**Your objective**. Find each line below where the word "Screenshot" occurs, and copy it.

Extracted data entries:
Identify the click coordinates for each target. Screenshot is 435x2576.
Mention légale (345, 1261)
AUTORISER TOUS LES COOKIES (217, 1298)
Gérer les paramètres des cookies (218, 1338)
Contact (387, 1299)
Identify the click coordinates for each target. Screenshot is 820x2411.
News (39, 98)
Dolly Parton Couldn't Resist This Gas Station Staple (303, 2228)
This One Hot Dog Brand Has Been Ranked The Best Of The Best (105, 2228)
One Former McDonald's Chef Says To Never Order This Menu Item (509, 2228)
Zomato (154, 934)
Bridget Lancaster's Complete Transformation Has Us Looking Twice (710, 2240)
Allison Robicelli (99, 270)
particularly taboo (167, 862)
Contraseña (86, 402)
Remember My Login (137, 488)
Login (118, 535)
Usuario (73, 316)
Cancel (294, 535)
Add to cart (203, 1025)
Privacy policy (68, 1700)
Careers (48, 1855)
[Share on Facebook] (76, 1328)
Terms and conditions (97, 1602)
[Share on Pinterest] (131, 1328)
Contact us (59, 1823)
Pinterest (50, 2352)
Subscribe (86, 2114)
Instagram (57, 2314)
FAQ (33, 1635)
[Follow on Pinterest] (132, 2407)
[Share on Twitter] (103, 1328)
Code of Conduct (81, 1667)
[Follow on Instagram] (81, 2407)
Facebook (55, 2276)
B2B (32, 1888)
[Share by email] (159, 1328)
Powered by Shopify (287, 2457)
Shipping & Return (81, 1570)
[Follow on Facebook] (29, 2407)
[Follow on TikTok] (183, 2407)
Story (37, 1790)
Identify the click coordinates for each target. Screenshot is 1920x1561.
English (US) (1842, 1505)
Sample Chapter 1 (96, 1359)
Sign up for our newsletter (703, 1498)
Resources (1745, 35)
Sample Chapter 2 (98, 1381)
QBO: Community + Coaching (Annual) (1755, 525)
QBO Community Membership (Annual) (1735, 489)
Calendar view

**Response to the exercise**.
Identify the click coordinates for each target. Screenshot is 435x2576.
Identify the click coordinates for each target. Screenshot is 820x2411.
Identify the click coordinates for each target. Screenshot is 1920x1561.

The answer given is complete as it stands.